Requirement: Lift out, unaltered, the lines of the material below between the line holding "You are a computer-use agent. Viewport: 882px" and the line holding "Open the Date", counting both.

■ ■ ■ ■ ■

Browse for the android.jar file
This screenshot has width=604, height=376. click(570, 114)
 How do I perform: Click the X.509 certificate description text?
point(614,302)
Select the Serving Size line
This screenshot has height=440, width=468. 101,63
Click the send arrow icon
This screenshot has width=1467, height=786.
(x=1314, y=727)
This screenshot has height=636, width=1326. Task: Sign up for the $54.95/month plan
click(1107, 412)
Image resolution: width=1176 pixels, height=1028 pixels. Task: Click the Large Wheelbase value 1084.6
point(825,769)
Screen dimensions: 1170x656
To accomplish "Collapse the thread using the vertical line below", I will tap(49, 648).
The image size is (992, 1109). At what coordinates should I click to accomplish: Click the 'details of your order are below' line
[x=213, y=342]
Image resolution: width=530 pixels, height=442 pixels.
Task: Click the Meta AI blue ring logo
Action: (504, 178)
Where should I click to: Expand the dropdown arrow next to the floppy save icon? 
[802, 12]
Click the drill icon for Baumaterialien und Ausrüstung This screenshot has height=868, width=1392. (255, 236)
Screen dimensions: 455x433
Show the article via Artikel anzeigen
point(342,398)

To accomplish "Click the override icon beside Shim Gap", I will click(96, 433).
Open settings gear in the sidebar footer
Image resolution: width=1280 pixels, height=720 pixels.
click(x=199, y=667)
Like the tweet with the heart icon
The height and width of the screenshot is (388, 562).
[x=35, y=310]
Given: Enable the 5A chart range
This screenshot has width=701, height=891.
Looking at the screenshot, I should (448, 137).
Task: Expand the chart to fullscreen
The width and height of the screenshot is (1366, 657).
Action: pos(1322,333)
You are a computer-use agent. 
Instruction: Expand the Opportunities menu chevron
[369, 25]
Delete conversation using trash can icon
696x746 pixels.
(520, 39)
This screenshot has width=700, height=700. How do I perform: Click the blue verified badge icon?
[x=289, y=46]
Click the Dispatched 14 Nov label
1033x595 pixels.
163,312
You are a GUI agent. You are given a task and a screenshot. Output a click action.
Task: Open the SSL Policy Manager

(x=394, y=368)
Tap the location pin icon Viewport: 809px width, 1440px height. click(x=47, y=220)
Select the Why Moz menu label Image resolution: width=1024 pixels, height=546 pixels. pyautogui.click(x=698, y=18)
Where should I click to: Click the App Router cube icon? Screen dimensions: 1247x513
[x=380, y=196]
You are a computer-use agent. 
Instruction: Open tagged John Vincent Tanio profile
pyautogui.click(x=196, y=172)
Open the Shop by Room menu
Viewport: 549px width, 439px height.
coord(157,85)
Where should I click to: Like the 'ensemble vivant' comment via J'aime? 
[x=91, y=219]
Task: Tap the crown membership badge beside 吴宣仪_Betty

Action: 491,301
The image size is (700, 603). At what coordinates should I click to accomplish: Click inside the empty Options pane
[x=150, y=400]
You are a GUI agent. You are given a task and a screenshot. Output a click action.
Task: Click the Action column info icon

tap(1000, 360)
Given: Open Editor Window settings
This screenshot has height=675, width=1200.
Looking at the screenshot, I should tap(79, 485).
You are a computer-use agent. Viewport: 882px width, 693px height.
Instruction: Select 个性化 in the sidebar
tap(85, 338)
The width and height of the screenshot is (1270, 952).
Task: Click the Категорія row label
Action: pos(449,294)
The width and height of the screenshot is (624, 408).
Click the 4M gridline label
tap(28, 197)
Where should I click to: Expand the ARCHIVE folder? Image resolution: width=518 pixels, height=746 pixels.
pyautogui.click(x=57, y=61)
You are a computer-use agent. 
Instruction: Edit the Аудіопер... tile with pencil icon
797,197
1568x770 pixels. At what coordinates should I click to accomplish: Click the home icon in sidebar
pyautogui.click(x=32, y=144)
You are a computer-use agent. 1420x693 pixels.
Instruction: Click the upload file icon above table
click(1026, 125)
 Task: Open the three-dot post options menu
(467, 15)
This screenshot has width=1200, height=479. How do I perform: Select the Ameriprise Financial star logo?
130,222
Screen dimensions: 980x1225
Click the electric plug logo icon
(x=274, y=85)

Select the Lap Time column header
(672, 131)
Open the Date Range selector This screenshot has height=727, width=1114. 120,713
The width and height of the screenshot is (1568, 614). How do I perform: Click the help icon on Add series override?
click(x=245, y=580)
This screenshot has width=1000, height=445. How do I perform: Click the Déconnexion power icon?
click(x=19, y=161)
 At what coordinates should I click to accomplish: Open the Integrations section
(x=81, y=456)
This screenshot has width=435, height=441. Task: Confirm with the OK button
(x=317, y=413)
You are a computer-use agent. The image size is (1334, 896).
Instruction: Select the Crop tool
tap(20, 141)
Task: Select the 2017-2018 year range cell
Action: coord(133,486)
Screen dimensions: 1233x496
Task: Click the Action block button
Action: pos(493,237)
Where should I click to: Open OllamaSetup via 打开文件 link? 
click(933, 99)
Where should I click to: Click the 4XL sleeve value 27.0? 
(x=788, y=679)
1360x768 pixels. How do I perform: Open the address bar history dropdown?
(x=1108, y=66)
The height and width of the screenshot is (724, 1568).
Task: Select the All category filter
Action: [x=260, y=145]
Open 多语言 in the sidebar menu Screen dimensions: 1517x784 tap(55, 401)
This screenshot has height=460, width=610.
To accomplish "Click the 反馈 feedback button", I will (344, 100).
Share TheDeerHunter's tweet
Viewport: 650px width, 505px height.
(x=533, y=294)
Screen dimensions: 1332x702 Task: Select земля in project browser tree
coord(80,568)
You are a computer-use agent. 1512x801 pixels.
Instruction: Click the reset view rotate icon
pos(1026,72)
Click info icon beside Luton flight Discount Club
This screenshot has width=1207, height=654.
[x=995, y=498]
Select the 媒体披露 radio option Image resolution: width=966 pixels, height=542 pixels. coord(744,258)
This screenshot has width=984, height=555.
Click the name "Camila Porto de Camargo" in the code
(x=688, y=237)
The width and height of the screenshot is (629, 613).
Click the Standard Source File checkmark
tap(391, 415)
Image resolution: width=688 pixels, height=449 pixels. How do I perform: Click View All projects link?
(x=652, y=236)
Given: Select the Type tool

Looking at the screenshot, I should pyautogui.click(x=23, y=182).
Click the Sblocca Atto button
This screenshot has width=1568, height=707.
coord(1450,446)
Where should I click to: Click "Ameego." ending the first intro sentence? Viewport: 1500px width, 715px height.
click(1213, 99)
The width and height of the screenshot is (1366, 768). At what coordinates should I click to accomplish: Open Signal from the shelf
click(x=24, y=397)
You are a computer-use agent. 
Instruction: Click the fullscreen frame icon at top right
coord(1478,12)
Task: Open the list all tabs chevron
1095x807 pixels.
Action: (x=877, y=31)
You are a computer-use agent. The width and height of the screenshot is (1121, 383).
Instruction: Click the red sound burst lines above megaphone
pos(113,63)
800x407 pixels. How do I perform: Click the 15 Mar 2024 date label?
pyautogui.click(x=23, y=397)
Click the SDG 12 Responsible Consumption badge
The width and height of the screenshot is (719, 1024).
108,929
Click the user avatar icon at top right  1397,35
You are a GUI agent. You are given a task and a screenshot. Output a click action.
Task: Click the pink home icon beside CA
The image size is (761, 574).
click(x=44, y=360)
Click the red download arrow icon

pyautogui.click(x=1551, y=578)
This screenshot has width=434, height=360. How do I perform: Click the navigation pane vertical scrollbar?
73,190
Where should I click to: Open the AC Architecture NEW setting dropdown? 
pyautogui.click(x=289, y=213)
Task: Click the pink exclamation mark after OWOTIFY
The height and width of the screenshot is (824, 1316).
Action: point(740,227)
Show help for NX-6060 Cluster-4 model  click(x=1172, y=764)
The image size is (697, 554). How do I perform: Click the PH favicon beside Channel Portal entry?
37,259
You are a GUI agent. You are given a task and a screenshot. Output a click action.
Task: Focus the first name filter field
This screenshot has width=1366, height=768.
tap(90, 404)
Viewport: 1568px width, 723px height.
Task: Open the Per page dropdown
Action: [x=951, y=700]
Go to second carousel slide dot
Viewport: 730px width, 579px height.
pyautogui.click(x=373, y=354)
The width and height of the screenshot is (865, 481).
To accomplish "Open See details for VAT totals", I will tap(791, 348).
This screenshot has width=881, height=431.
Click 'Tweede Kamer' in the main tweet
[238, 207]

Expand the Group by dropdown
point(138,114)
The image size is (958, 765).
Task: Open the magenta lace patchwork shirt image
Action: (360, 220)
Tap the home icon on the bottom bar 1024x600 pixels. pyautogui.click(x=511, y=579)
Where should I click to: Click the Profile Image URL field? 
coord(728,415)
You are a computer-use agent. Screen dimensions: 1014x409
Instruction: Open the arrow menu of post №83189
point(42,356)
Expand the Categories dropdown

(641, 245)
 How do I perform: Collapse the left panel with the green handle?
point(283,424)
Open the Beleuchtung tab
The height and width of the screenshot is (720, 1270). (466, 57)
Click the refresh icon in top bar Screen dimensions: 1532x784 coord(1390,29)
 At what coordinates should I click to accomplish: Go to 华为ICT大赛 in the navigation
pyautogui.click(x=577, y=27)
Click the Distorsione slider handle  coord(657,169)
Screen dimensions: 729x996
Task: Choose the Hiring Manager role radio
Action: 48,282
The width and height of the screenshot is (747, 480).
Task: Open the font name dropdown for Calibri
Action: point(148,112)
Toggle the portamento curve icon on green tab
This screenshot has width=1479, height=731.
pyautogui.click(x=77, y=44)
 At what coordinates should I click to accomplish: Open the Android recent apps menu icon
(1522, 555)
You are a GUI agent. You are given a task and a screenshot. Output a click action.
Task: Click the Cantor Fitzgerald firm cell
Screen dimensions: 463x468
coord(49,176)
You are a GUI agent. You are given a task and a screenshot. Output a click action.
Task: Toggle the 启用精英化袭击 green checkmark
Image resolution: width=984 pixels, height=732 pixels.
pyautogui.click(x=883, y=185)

■ ■ ■ ■ ■

Written solution:
You are a computer-use agent. Viewport: 882px width, 693px height.
Instruction: Select 个性化 in the sidebar
tap(85, 338)
The width and height of the screenshot is (1270, 952).
Task: Click the Категорія row label
Action: pos(449,294)
The width and height of the screenshot is (624, 408).
Click the 4M gridline label
tap(28, 197)
Where should I click to: Expand the ARCHIVE folder? Image resolution: width=518 pixels, height=746 pixels.
pyautogui.click(x=57, y=61)
You are a computer-use agent. 
Instruction: Edit the Аудіопер... tile with pencil icon
797,197
1568x770 pixels. At what coordinates should I click to accomplish: Click the home icon in sidebar
pyautogui.click(x=32, y=144)
You are a computer-use agent. 1420x693 pixels.
Instruction: Click the upload file icon above table
click(1026, 125)
 Task: Open the three-dot post options menu
(467, 15)
This screenshot has width=1200, height=479. How do I perform: Select the Ameriprise Financial star logo?
130,222
Screen dimensions: 980x1225
Click the electric plug logo icon
(x=274, y=85)

Select the Lap Time column header
(672, 131)
Open the Date Range selector This screenshot has height=727, width=1114. 120,713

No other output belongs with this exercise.